ACTIVITY:
Write back, word for word, the lines from the one containing "Viewport: 750px width, 429px" to the end of the listing below. Include nothing else, and no pictures.

MATERIAL FOR THIS TASK:
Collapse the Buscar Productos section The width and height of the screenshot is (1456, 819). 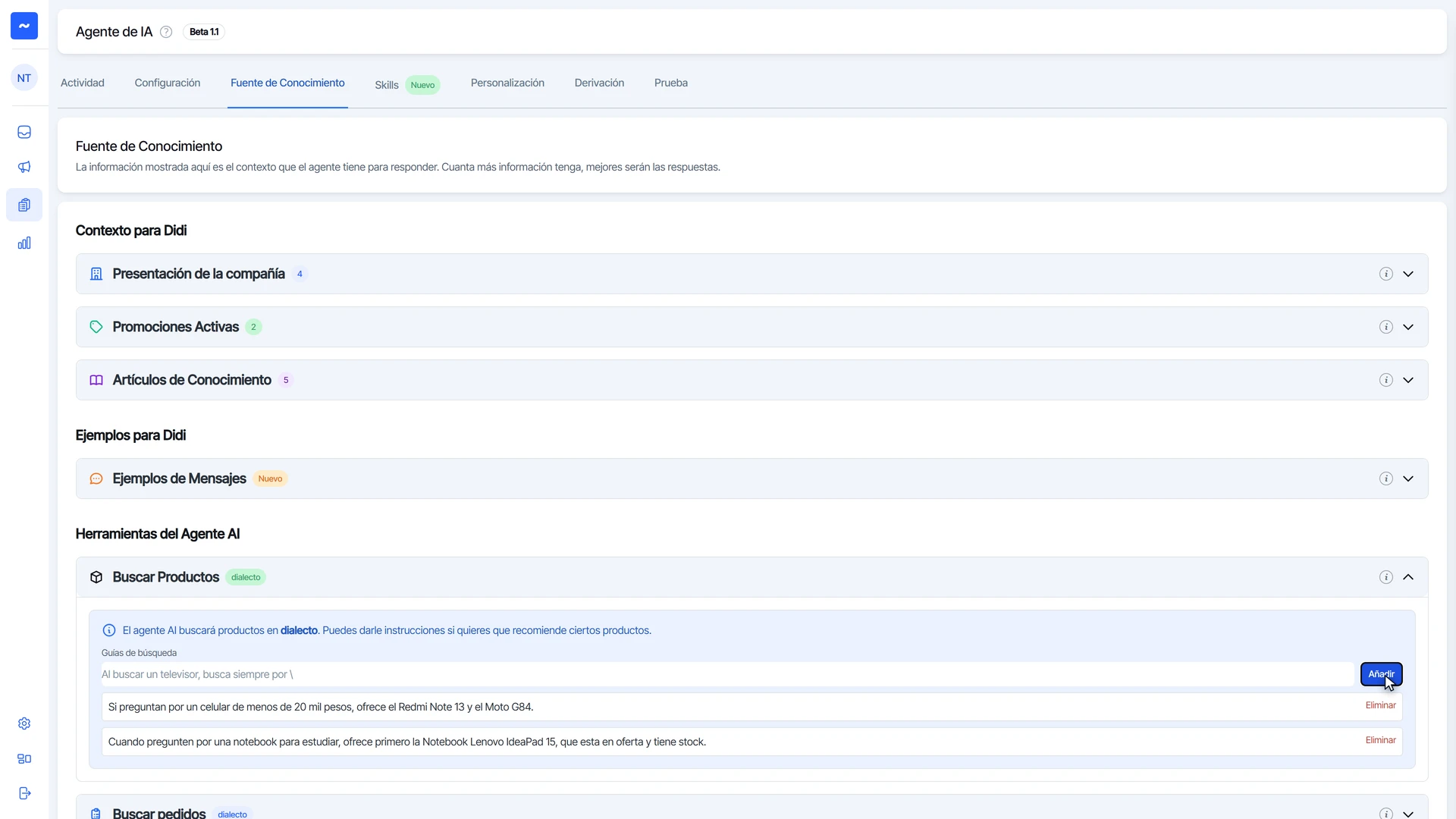pyautogui.click(x=1408, y=577)
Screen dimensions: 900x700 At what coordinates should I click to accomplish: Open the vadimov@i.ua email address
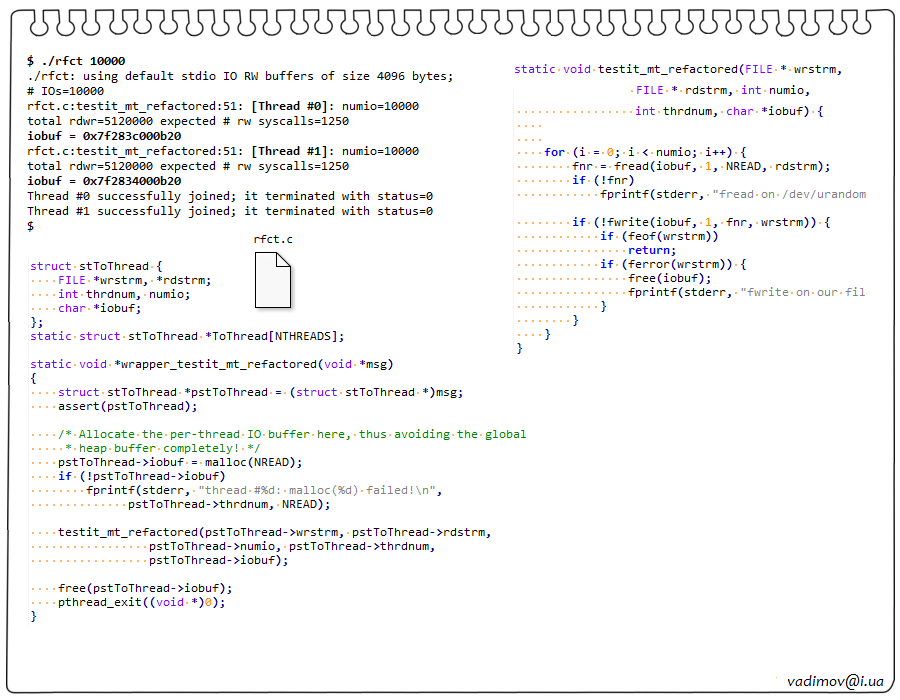pos(834,680)
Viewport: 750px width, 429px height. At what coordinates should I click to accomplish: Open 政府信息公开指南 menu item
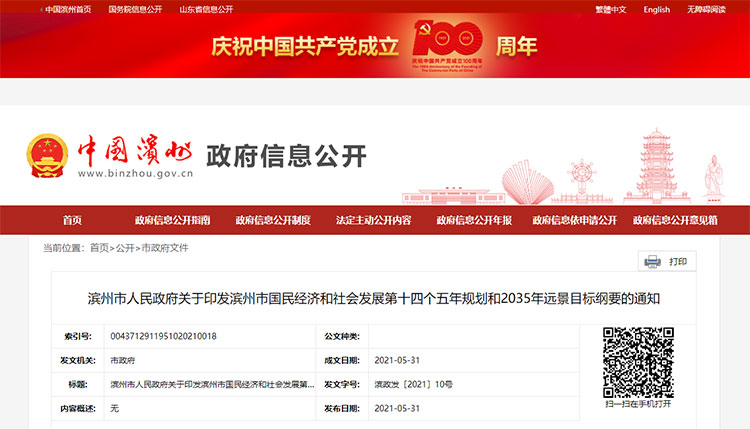pyautogui.click(x=173, y=220)
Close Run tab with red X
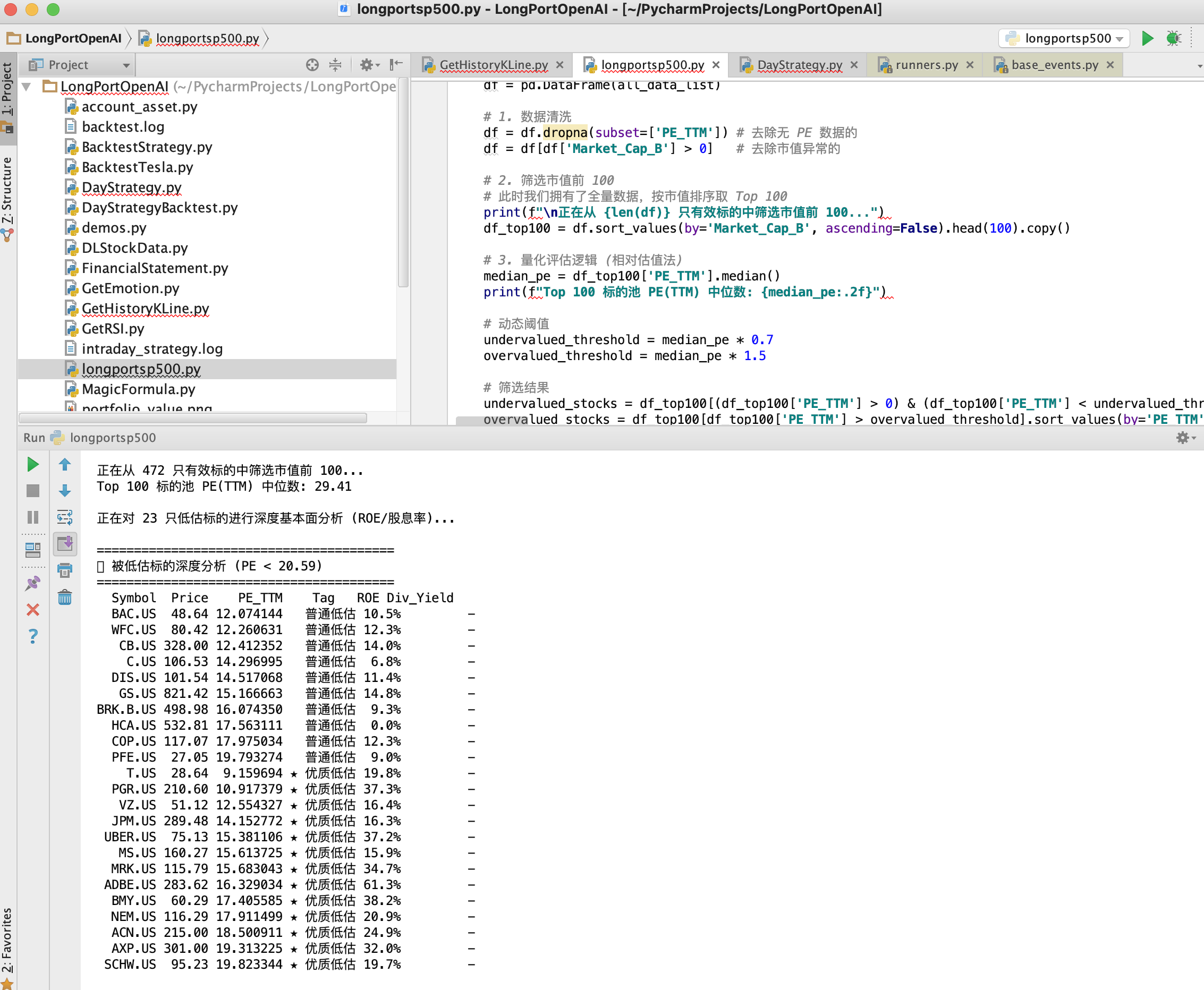1204x990 pixels. point(33,610)
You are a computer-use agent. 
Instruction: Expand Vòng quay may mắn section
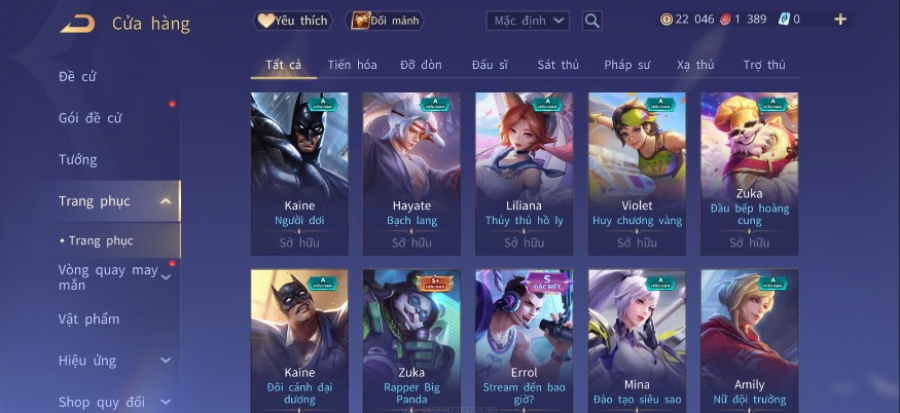[x=166, y=278]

ANSWER TO THIS EXERCISE:
Viewport: 750px width, 429px height. At what coordinates should I click to accomplish: Open 政府信息公开指南 menu item
pyautogui.click(x=173, y=220)
Close Run tab with red X
1204x990 pixels. point(33,610)
You are a computer-use agent. 
Instruction: Expand Vòng quay may mắn section
[x=166, y=278]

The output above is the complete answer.